O Ministério Público do TCU (Tribunal de Contas da União) pediu a abertura de um processo para investigar os gastos do STJ (Superior Tribunal de Justiça) com a realização do "Congresso Internacional Estado de Direito e Ética Judicial".
O evento reuniu nesta semana representantes de 23 tribunais estrangeiros para discutir ética no Judiciário, inteligência artificial, redes sociais e defesa do Estado de Direito. A iniciativa, do presidente do STJ, Hernan Benjamin, passou a ser descrita em reportagens como um contraponto ao fórum jurídico promovido pelo ministro do STF (Supremo Tribunal Federal) Gilmar Mendes em Lisboa, que ocorre também nesta semana.
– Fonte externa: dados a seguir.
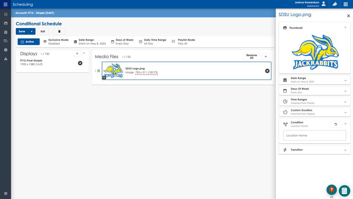353x199 pixels.
Task: Open the Days of Week setting
Action: point(122,42)
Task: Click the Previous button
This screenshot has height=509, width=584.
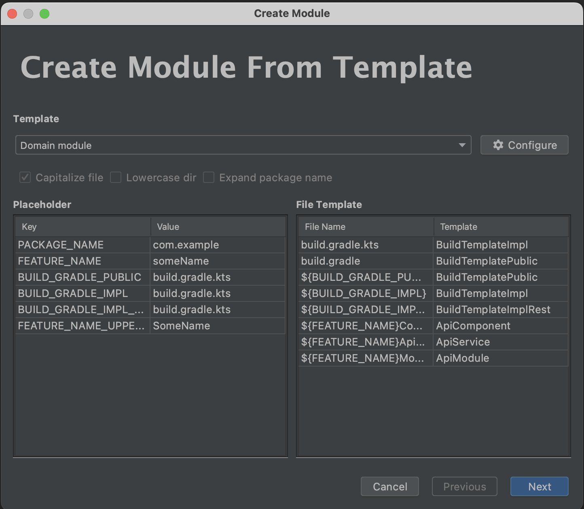Action: point(464,486)
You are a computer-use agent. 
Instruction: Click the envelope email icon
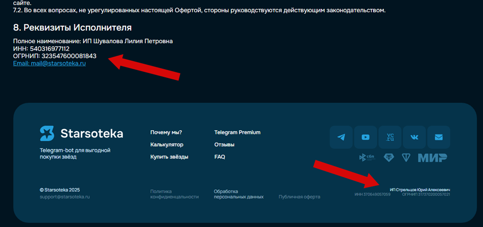point(438,137)
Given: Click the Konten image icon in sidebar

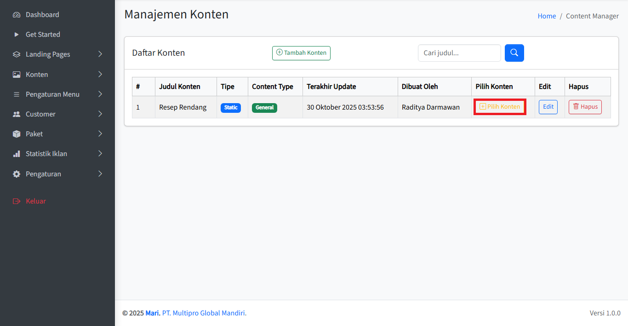Looking at the screenshot, I should [x=17, y=75].
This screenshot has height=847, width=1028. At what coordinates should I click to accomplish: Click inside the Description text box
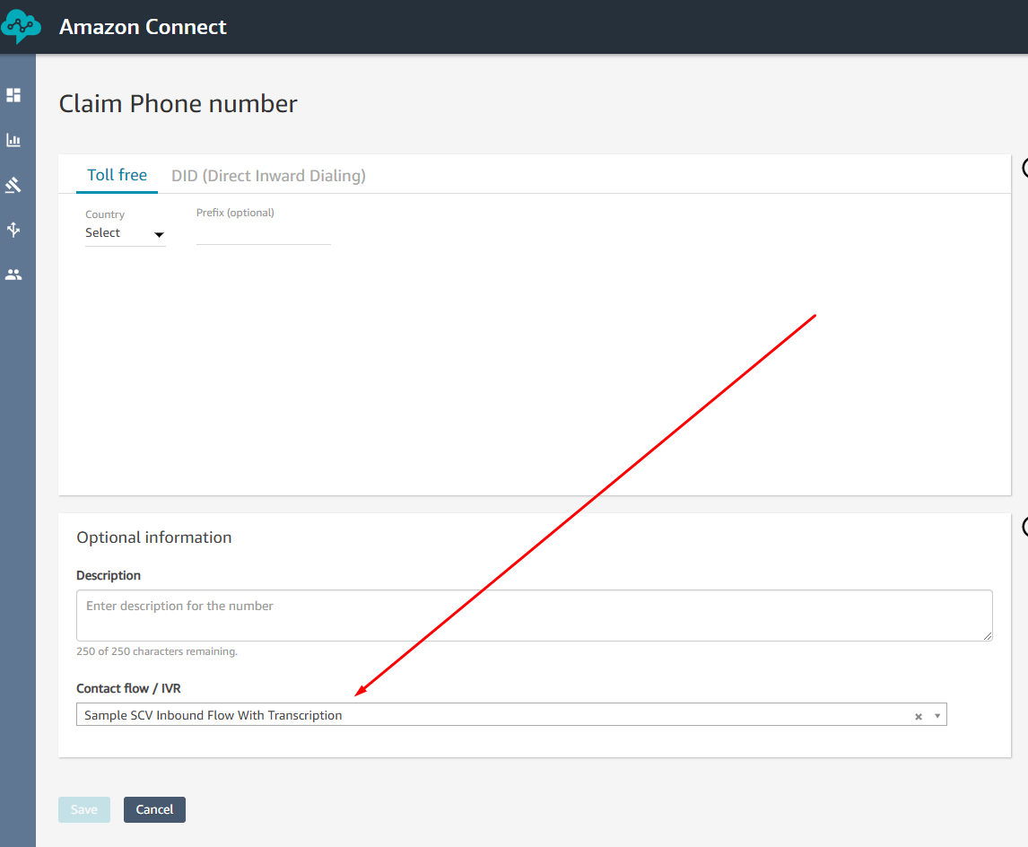535,616
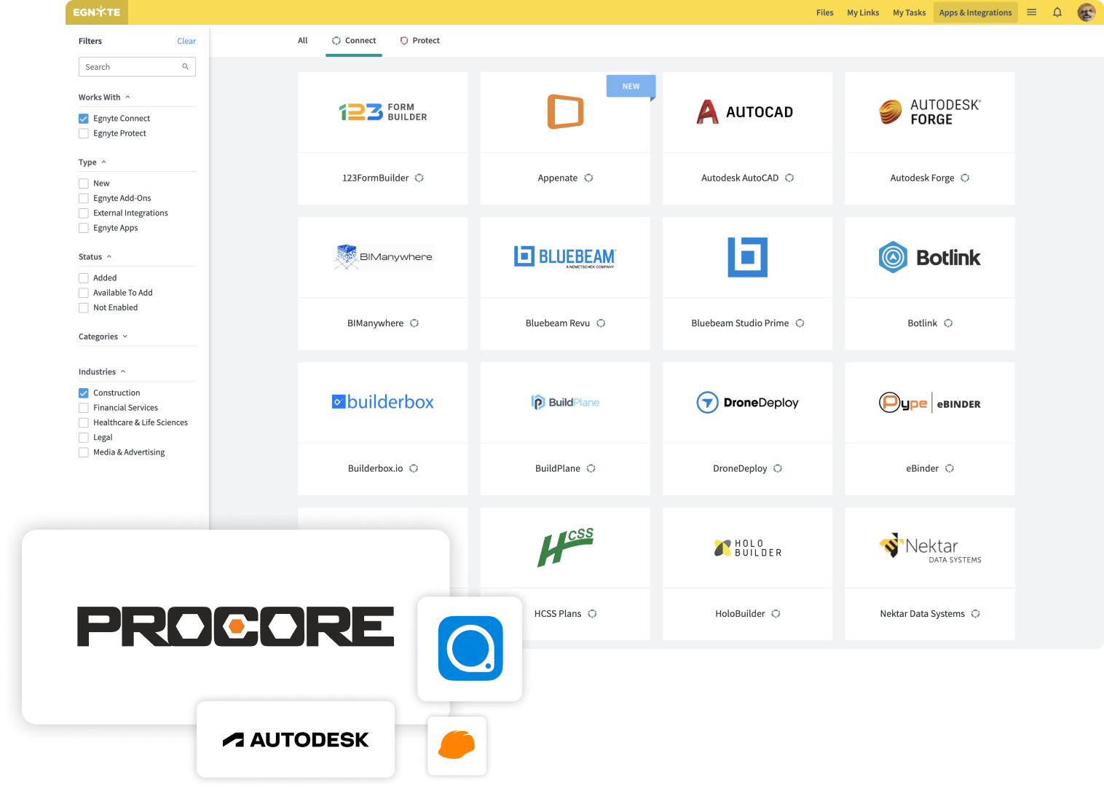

O subprocurador-geral Lucas Furtado afirma em sua representação, no entanto, que é necessário verificar se houve "malversação de recursos públicos, desvio de finalidade de bens e serviços oficiais, violação a princípios da administração pública e utilização de estrutura estatal para fins de promoção institucional e benefício privado, em detrimento do interesse público" por parte da organização do Congresso liderado pelo presidente do STJ.
Ele cita reportagem do site Metrópoles que afirma que o STJ "mobilizou veículos oficiais da própria Corte, do Tribunal de Justiça do Rio de Janeiro (TJ-RJ) e do Tribunal Regional Federal da 2ª Região (TRF-2) para passeios turísticos com convidados estrangeiros de evento sobre ética no Judiciário".